Few old families were exempt from charges of treason if they chanced to take any part in public affairs or were known to have been stanch adherents to prohibited religion.

A bond is a small paper or parchment—on one side written in English, on the other in Latin—the promise to repay or pay money due; generally the bond is in Latin, and the conditions of it written in English. Bonds were made out on the sale of property, or for mortgages or legacies; they occur in numbers among family papers.

If the deed does not begin with the King’s name in whose reign it was made, the year of the reign will be found at the end. It must be remembered that Henry VI. and Charles II. are both puzzling, owing to civil wars, and both reckoned from the date of the death of the previous Sovereign. Henry VI. is reckoned from 1422, and includes the whole period till his death—forty-nine and a half years—of which only thirty-eight and a half years he actually was King. Charles II. is reckoned from the year 1649.

These are the principal kinds of deeds met with among family papers, being the commonest legal forms. If others are found of an unusual character they should be put aside for closer investigation when practice has given greater experience, or be submitted to an expert for examination.

CHAPTER VI.
MANOR AND COURT ROLLS.

The oldest account of an estate is to be obtained, not from deeds of purchase and mortgage, but from its own private records, called court rolls, a most curious class of documents, puzzling to the antiquary because they contain local words obsolete and not recognisable through derivation. Manor rolls are a study in themselves, a subject hitherto overlooked. They give us an insight into the most primitive form of local government, showing the manner in which lawlessness and disregard of laws were kept under before a regular magisterial jurisdiction came into existence. The local manor court occupied the position and did the work now undertaken by the magistrates, County Court judges, and County Councils. When complaints are raised as to an excessive imposition of fines for trivial misdemeanours by any of these modern means of justice, I would advise the complainants to study some old court rolls, wherein may be read the fines imposed for offences no longer punishable. The villager was fined if he kept dogs or pigeons, for trespass in the woods, stealing brushwood, for illegal fishing, for fighting, for allowing animals to stray and become impounded. Nor, unless he was a freedman, was he allowed to marry or give in marriage without his lord’s permission. All this sounds very arbitrary and severe; in reality it probably was not so. The bond between landlord and tenant must have been a very close one. They were drawn into near connection one with another; the well-being of one meant the welfare of the other. Nor was the meting forth of justice left solely in the hands of the lord of the manor, but rather to the twelve jurymen who formed the court itself. Certainly this self-government opened a means for unfair influence and revenge of petty quarrels. This was guarded against as far as possible. A very common item brought before the court was the accusation of wrongful information laid by a man against his neighbour in direct opposition to the ninth commandment.

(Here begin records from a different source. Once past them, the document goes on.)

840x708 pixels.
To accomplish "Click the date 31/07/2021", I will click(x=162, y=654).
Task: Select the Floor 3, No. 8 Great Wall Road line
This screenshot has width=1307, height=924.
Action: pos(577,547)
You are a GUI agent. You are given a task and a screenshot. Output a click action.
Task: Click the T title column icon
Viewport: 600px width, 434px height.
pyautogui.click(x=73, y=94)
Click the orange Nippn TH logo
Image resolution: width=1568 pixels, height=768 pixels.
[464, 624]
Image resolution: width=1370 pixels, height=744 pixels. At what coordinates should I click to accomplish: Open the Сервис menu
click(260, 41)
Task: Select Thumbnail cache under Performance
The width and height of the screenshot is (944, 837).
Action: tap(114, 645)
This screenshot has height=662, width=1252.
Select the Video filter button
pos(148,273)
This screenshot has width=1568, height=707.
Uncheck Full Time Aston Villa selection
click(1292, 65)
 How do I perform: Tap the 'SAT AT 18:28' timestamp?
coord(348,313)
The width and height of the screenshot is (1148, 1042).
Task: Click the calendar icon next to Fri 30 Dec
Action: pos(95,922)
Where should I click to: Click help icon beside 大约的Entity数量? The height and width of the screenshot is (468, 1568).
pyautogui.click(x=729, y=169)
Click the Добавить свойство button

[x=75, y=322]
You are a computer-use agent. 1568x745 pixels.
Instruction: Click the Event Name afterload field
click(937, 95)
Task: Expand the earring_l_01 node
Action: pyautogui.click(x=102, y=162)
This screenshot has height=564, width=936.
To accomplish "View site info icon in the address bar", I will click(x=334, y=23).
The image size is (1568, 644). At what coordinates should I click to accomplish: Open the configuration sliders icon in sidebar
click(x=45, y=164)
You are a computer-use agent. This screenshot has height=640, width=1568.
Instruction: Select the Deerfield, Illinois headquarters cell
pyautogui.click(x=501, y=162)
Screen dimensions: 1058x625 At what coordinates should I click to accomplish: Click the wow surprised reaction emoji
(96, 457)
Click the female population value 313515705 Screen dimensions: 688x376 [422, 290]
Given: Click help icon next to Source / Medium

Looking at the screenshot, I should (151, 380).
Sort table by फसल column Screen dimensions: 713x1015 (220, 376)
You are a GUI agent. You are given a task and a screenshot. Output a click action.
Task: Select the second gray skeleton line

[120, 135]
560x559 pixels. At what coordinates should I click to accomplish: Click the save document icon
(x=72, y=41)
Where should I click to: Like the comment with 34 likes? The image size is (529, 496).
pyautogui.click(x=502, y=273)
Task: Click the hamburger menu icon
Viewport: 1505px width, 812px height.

There were two sections of manor courts—the Court Leet and the Court Baron. The former dealt with offences committed by the tenantry, and contained much that is entertaining and curious; the other was occupied with the tenants and their holdings, of which they had every year to give account to the lord of the manor. Upon the death of a tenant, or the expiration of the lease, new presentments were made to the landlord for admission to the premises, or a fresh life added to the lease from time to time. In these rolls we find notices of heriots and other old services due from the tenants of certain lands; indeed, these old customs are not yet wholly extinct, though they have frequently fallen into abeyance. On some estates heriots are still due, but, as a rule, have for many generations been compounded for by a money payment, just in the same way that feudal service passed into small sums of money and finally died out, or eventually took the form of money rent.

On many farms it was part of the rent to give the landlord yearly, geese or cheese. In a small farm of ours in Cheshire the tenant had to give a cheese yearly, cart coals, keep a dog and a fighting-cock for his landlord.